Humbert se arrastró hasta la cocina, él también se concedió un descanso antes de volver para preguntar qué querían los señores.

—Aplausos para la cocinera —informó—. El asado está jugoso y la salsa es una maravilla.

Fanny Brunnenmayer lo aceptó como una obviedad. Ella era quien mejor sabía si podía darse por satisfecha con su trabajo o si un plato le había salido mal. En esa ocasión, el único problema habían sido las patatas, le habría gustado condimentarlas con mantequilla derretida y perejil seco.

—Pon el cuenco metálico grande en la mesa, Humbert —ordenó—. Else, llénalo con agua caliente del caldero.

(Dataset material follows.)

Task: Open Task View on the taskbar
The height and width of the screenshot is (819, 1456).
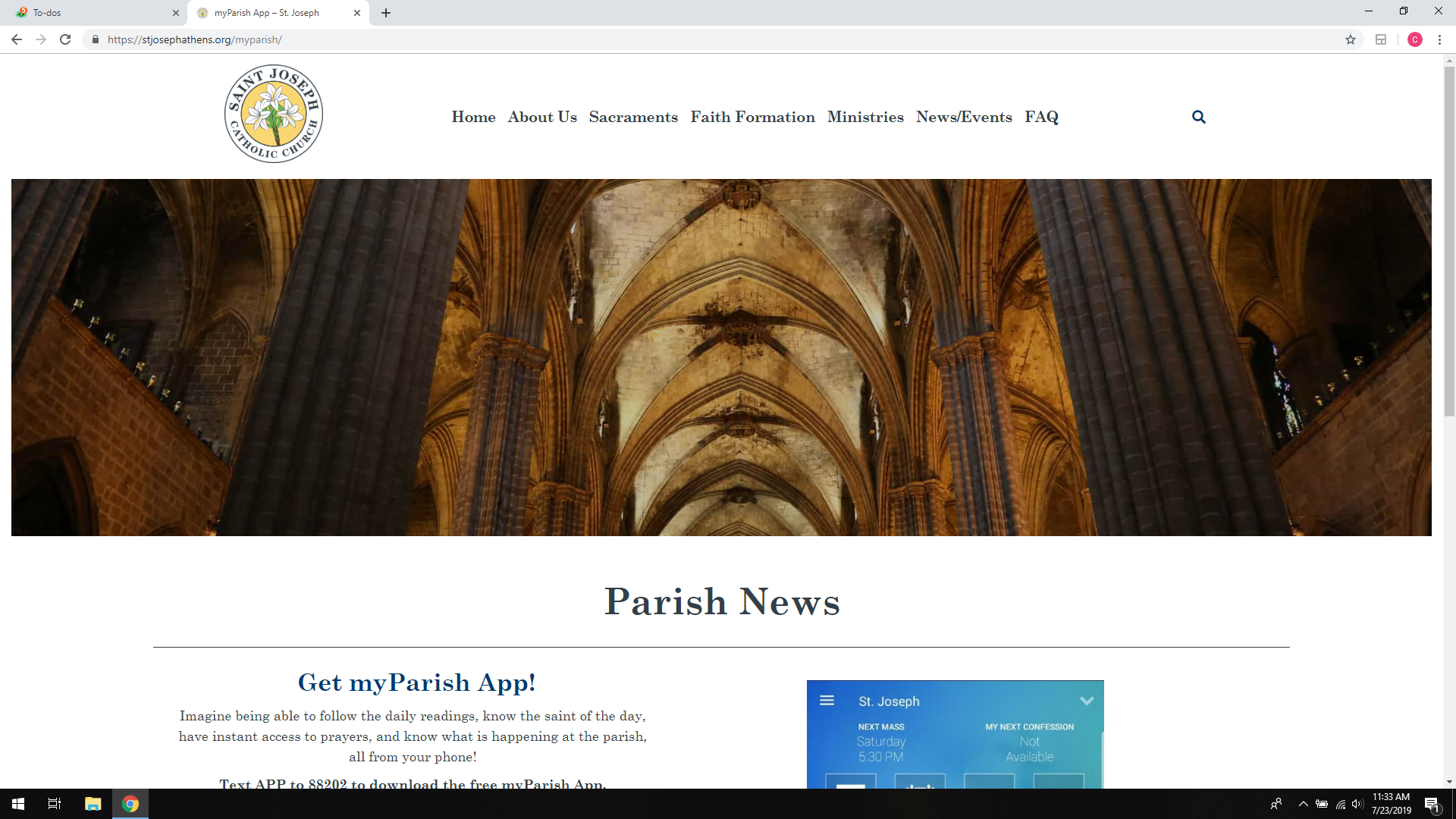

Y vosotras dos traed los moldes de pudin y las tres cazuelas con las frutas confitadas de la despensa. Venga, venga. ¿Qué te pasa, Auguste? ¿Se te ha quedado el culo pegado al banco?

Dio una palmada y volvió al trabajo, su gran pasión. El postre era el momento cumbre del menú. Rogó que todas las raciones de pudin se despegaran de los moldes.

—Pronto solo podrás mangonear a Else, Brunnenmayer —comentó Auguste con sorna—. Humbert se marcha a Berlín y se lleva a Hanna consigo.

Hanna dejó dos moldes de pudin encima de la mesa. Uno tenía forma de corazón y el otro de trébol.

—Yo me quedo —le dijo Hanna a la cocinera—. No me voy a Berlín. No puedo hacerle eso a la señora Melzer.

—Al final cada uno forja su destino —gruñó Fanny Brunnenmayer, y metió los moldes en el agua caliente.